REQUIREMENTS
Reproduce every line of the listing below verbatim, omitting the pictures.

........

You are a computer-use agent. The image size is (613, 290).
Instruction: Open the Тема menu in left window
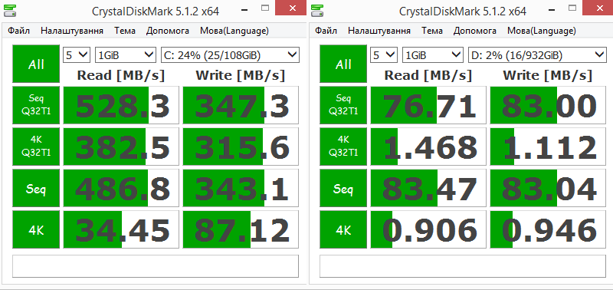[125, 31]
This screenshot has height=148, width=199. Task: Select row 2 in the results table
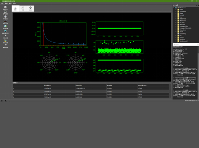pyautogui.click(x=91, y=91)
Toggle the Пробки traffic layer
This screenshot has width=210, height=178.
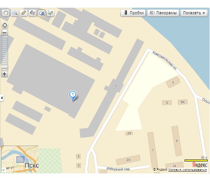point(133,13)
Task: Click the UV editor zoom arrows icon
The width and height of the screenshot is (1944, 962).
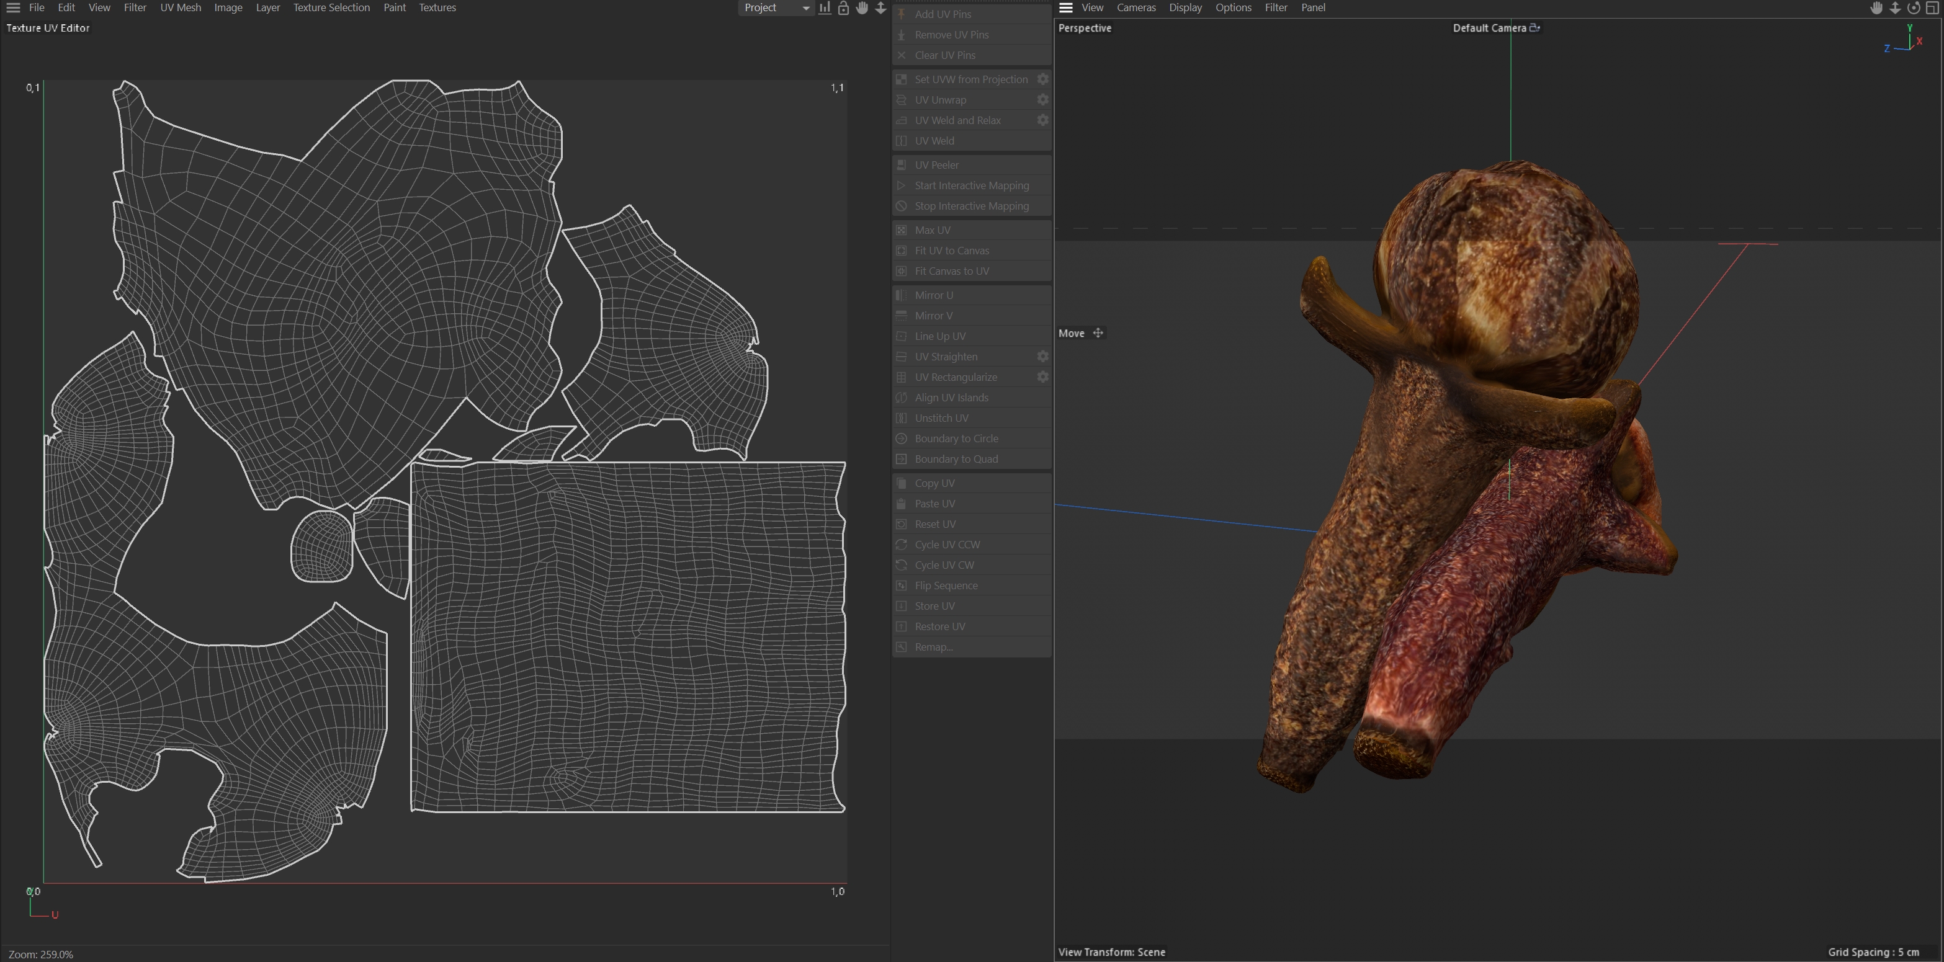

........

ANSWER TO THIS TASK
You are a computer-use agent. The image size is (613, 290).
Instruction: Open the Тема menu in left window
[125, 31]
This screenshot has height=148, width=199. Task: Select row 2 in the results table
pyautogui.click(x=91, y=91)
Toggle the Пробки traffic layer
This screenshot has width=210, height=178.
point(133,13)
Task: Click the UV editor zoom arrows icon
The width and height of the screenshot is (1944, 962).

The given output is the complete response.